Образ зверей, ощетинившихся на его глазах, их липкая шерсть на его ресницах, их рычание комом в горле его, — маленький Эмманюэль еще два дня потом заикался.
VII
Эта
Греческое имя этого персонажа, Θάνατος[138], — мужского рода; некоторые латинские интерпретаторы передают его именем другого инфернального божества, Orcus[139]. Я полагаю, что лучше оставить оригинальное название, хотя французское слово Смерть — женского рода. Это ничего не меняет ни в игре, ни в характере персонажа.
П. Брюмуа «Греческий театр»[140]Когда ему минуло четыре года, Госпожа Жозеб стала сама водить его по утрам в класс Самых Младших при городском лицее.
По крутому склону, доступному лишь по спирали, следуя мощеным скатом речушки вкруг серпантинного стержня[35], что называлась Роке[36].
Затем — по маленькой и также извилистой улочке, где он гордился своим недавним умением идти по поребрику тротуара, вдоль ручья, — как ему представлялось, — по кромке над бездной.
И вот, за железной дверью, в цветущем саду, который называли двором, его одиночество скреплялось прощальным поцелуем его матери.
Быть может, вспоминая о материнских юбках или же просто набирая воздух в легкие прежде чем выговорить сложное имя, а, может, потому, что все малыши были одеты в девчоночьи плиссированные юбки[37], каждого из них он называл — в общих чертах рассказывая нотариальной чете свои школьные приключения, — ЭТА.
— Эта Мекербак, эта Зиннер, эта Кзавье.
А, отвечая урок, лез под крылышко к учительнице, поскольку Самым Младшим преподавала дама.
Госпожа Венель[38].
Он так никогда и не узнал, была ли это действительно ее фамилия или же персонификация улочки, что ежедневно в школу вела.
Он умел читать и расписывать тарелки, иероглифами (или каракулями, как все дети, он рисовал человечков с лица и затылка одновременно) и вечностью, и так никогда и не понял, зачем его отправляли сносить этот поток учености.

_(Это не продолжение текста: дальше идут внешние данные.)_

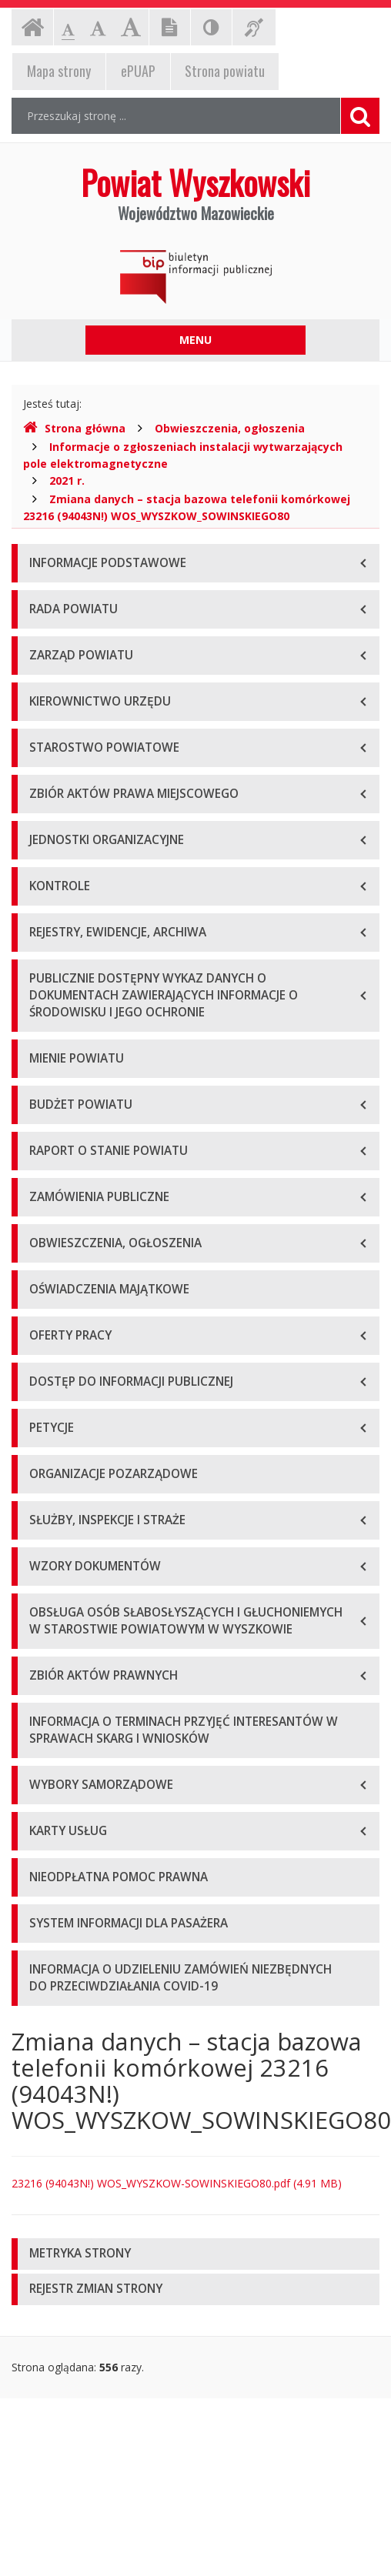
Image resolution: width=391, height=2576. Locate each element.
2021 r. (67, 480)
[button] (195, 2254)
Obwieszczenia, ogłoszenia (230, 428)
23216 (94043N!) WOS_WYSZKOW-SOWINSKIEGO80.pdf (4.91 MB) (177, 2183)
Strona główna (74, 428)
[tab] (195, 2254)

По-своему рассудив, он решил воспринимать ее как затейницу, что курьезами развлекает.
Она и в самом деле, дабы удобнее воздействовать на рассеянных и отстающих, вооружалась длинным ореховым прутом.
Что-то вроде волшебной палочки.
Когда она не использовала этот телефон[39] (ибо предпочитала исправлять, с костяным стуком шлепая по ученическим пальцам белой рукояткой ножа для бумаги, которая колебалась с интервалами, изохронными вибрациям лезвия), то отбрасывала его за свою кафедру, в кучу тетрадей рваных, в угол, который называла (термин Эмманюэль воссоздаст позднее) — кафарнаум[40].
Тогда, в первый раз, ему послышалось «кофр эпиорна»[41], что показалось более внятным, более точным и даже роскошным.
Вскоре он увидел эпиорниса и динорниса на гравюрах.
От этого школьного года у него не осталось никаких других привычек, кроме увлечения, подражательного, деревянными ножичками для бумаги, которые он называл более абстрактно ножами.
Их ему вырезал нотариус, а сам он украшал их и совершенствовал, несомненно по образу пилы живой, прожорливой и творчески заостренной, которая, с высоты жердочки красного дерева являла себя восхищенному взору: от зубчиков мелких, через изгиб изощренный, до зримого на обороте, у самого острия, слова тесак.